↓↓↓

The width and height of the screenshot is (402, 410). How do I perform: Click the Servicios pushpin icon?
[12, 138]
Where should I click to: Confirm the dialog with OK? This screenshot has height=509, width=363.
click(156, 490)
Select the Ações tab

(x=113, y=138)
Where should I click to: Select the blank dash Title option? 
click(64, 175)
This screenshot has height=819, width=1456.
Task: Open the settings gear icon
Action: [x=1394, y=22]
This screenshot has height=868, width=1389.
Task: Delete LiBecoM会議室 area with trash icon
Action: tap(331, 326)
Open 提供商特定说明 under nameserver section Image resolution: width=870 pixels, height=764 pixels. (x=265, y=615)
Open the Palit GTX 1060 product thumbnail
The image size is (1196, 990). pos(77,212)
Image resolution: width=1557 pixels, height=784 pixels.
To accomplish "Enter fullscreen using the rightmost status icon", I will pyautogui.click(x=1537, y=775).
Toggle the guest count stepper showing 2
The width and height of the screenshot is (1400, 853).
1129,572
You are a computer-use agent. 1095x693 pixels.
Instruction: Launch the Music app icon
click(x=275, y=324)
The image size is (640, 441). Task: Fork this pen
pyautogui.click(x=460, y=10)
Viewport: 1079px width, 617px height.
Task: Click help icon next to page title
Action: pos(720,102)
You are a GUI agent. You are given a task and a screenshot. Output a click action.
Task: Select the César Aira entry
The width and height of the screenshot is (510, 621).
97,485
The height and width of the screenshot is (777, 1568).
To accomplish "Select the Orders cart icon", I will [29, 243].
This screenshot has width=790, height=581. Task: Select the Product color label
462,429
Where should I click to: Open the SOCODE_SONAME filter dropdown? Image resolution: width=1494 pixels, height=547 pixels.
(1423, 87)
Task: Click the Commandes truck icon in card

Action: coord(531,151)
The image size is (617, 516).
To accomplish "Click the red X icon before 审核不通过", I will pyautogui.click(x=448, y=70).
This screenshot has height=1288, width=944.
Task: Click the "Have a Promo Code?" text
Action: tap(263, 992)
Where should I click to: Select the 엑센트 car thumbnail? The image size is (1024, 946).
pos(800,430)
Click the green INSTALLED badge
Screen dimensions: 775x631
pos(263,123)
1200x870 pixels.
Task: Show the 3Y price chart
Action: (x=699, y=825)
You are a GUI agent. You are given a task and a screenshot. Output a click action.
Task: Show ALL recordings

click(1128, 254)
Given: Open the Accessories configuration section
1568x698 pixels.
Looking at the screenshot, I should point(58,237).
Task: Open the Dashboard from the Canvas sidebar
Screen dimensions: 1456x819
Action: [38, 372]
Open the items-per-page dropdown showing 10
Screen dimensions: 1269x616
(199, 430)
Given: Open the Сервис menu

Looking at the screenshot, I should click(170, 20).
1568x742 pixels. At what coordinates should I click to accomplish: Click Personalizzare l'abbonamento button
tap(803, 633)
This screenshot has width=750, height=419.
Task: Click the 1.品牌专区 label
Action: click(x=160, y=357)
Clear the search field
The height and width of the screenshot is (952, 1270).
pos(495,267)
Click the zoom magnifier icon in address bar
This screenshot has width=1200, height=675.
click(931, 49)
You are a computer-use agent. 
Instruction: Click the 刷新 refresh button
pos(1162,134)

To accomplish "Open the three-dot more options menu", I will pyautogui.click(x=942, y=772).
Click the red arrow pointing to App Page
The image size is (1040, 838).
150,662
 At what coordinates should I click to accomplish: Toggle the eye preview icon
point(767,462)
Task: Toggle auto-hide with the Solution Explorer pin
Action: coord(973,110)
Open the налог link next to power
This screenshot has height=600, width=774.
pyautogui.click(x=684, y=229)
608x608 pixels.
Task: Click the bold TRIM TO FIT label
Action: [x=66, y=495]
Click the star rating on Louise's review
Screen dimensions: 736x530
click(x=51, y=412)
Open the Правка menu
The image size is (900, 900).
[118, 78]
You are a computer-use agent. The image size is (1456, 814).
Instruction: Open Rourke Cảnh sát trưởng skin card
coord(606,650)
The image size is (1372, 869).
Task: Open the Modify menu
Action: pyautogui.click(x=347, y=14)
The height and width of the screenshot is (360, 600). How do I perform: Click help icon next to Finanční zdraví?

↑↑↑

## [Challenge]
Show every line of the material that contains the string "dimensions", counting only matches with the same case.

## [The reply]
Screen dimensions: 775x631
Screen dimensions: 1456x819
Screen dimensions: 1269x616
Screen dimensions: 736x530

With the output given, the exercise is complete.